SymPy to Solve Initial Value Condition (First Order Differential Equation)

General Usage
1

Hi all,

I want to check is my code correct to compute IVP of

\frac{dx}{dt} = \sqrt{2g} \frac{R}{\sqrt{R+x}}

the initial condition is x(0)=0

using SymPy
@syms t, g, R
@syms x()

# Computing IVP with SymPy
x(t).diff(t) 
diffeq = Eq(x(t).diff(t), sqrt(2g)*R*(1/sqrt(R+x(t))) ); string(diffeq)

# To solve the ODE, pass it and the function to solve for to dsolve.
xt = dsolve(diffeq, x(t))
diffeq3 = xt[3](Dict(R => 4000, g => 78545 ))
# To solve the Initial Value Problem, initial condition is 0
ivp = dsolve(diffeq3, x(t), ics = Dict(x(0) => 0 ))

there are 3 solutions at xt and when I try to compute IVP it becomes error:

PyError ($(Expr(:escape, :(ccall(#= /home/browni/.julia/packages/PyCall/ygXW2/src/pyfncall.jl:43 =# @pysym(:PyObject_Call), PyPtr, (PyPtr, PyPtr, PyPtr), o, pyargsptr, kw))))) <class ‘ValueError’>
ValueError(“Couldn’t solve for initial conditions”)
** File “/home/browni/.julia/conda/3/envs/lasthrim_env/lib/python3.10/site-packages/sympy/solvers/ode/ode.py”, line 640, in dsolve**
** return _helper_simplify(eq, hint, hints, simplify, ics=ics)**
** File “/home/browni/.julia/conda/3/envs/lasthrim_env/lib/python3.10/site-packages/sympy/solvers/ode/ode.py”, line 695, in _helper_simplify**
** solved_constants = solve_ics([rv], [r[‘func’]], cons(rv), ics)**
** File “/home/browni/.julia/conda/3/envs/lasthrim_env/lib/python3.10/site-packages/sympy/solvers/ode/ode.py”, line 802, in solve_ics**
** raise ValueError(“Couldn’t solve for initial conditions”)**

Stacktrace:

2

This isn’t quite the way to set this up. You are calling dsolve twice, not once. However, here SymPy also gives up.

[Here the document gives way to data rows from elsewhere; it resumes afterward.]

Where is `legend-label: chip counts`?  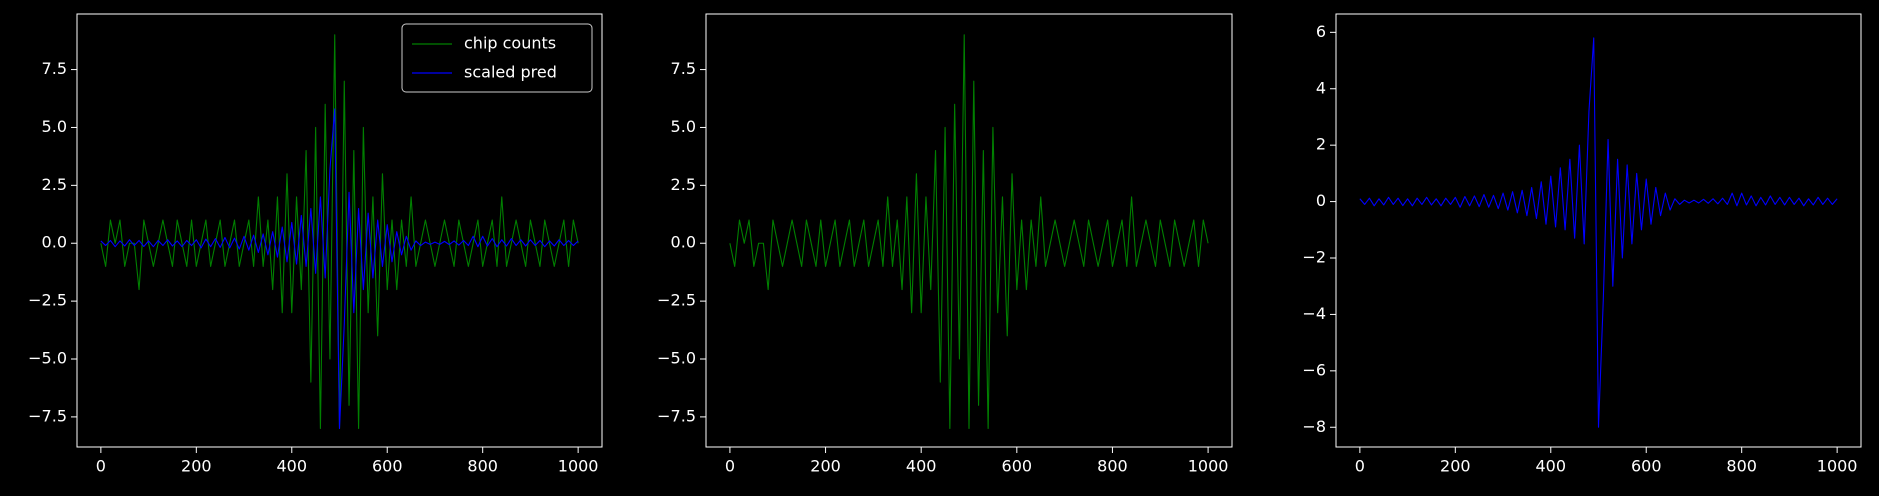 legend-label: chip counts is located at coordinates (510, 44).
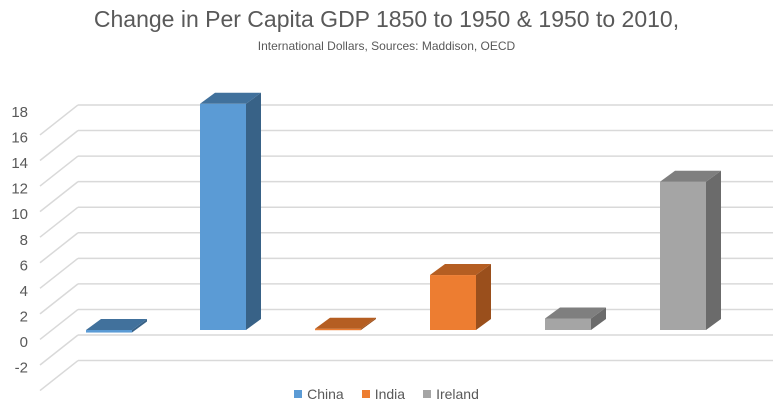 The height and width of the screenshot is (408, 773). Describe the element at coordinates (20, 138) in the screenshot. I see `y-tick-label: 16` at that location.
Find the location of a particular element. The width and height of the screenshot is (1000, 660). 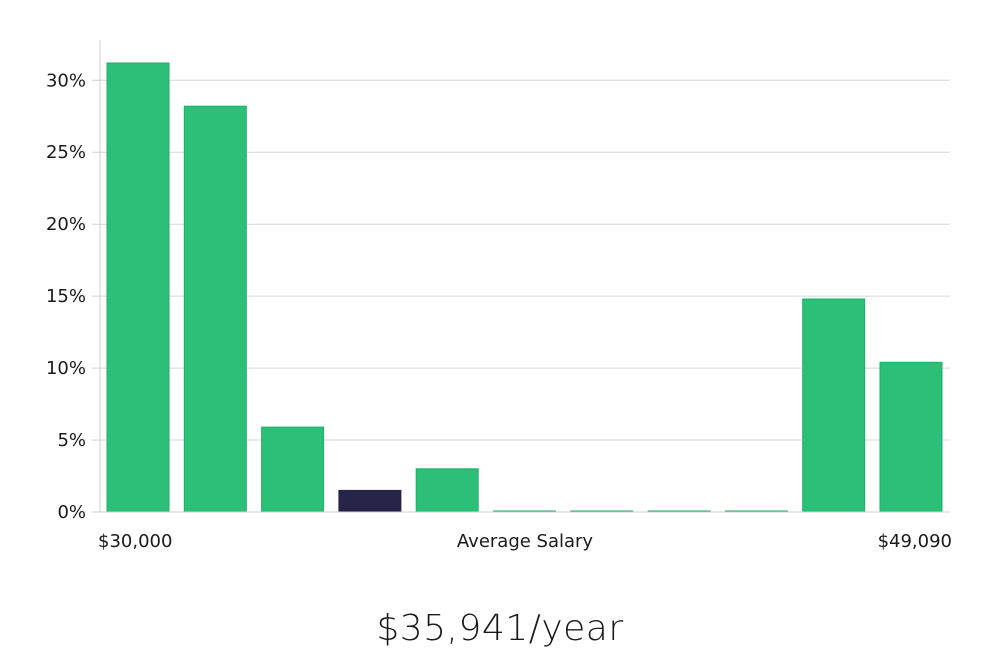

y-tick-label: 15% is located at coordinates (66, 296).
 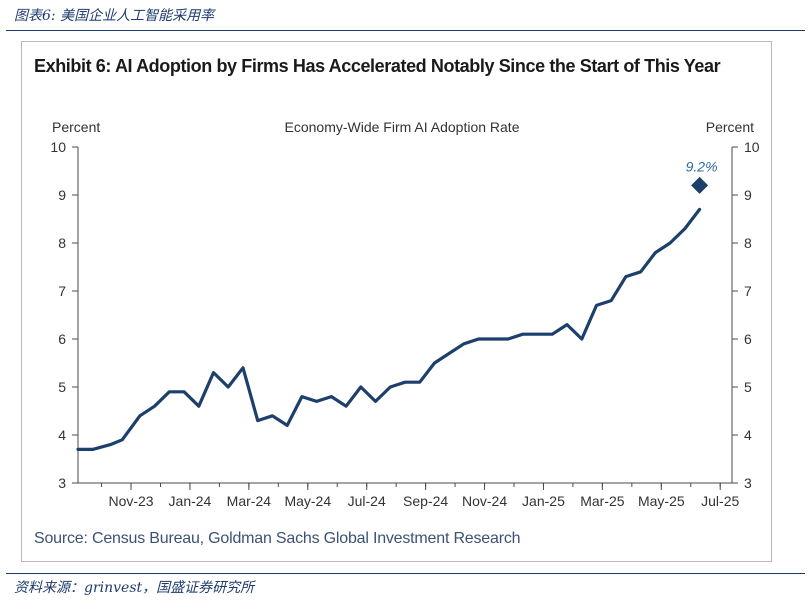 I want to click on source-footer: 资料来源：grinvest，国盛证券研究所, so click(x=134, y=588).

You can do the work manually, though it isn’t so pretty (sorry, I switched some variable names):

julia> eq = diff(u(t), t) - √(2g) * R / √(R + u(t))

julia> sols =  dsolve(eq);

julia> sol = rhs(sols[3]);

julia> c1 = free_symbols(sol)[1]
C₁

julia> C1 = solve(sol(t=>0) ~ 0, c1)[2];

julia> sol(c1 => C1)
...
1 Like
3

Yes thanks @j_verzani , I am starting to learn how to use SymPy to solve DE now.

this is working code:

using SymPy
@syms t, g, R
@syms x()

# Computing IVP with SymPy
diffeq = diff(x(t), t) - √(2g) * R / √(R + x(t))

# To solve the ODE, pass it and the function to solve for to dsolve.
xt = dsolve(diffeq)

# To solve the Initial Value Problem, initial condition is 0
sol_xt = rhs(xt[3])
c1 = free_symbols(sol_xt)[1]
t1 = free_symbols(sol_xt)[4]

C1 = solve(sol_xt(t=>0) ~ 0, c1)[2]
T1 = solve(sol_xt(c1=>C1) + 4000 ~ 240000, t1)[2]

ivp = sol_xt(c1=>C1)
#ivp = sol_xt(c1=>C1,R => 4000, g => 78545)

println("Modeling with First Order Equations with Julia")
println("A Rocket is Launched straight up from the surface of the earth")
println("Neglect air resistance")
println("The initial condition: x(0) = 0")
println("g = GM/(R^2)")
println("g = 78,545 mi/hr^2")

println("")
println("The time required for the rocket to go 240,000 miles (in hours): ")
println(T1(R => 4000, g => 78545).evalf())

println("")
println("The initial value problem solution is:")
println("x(t) = ")
ivp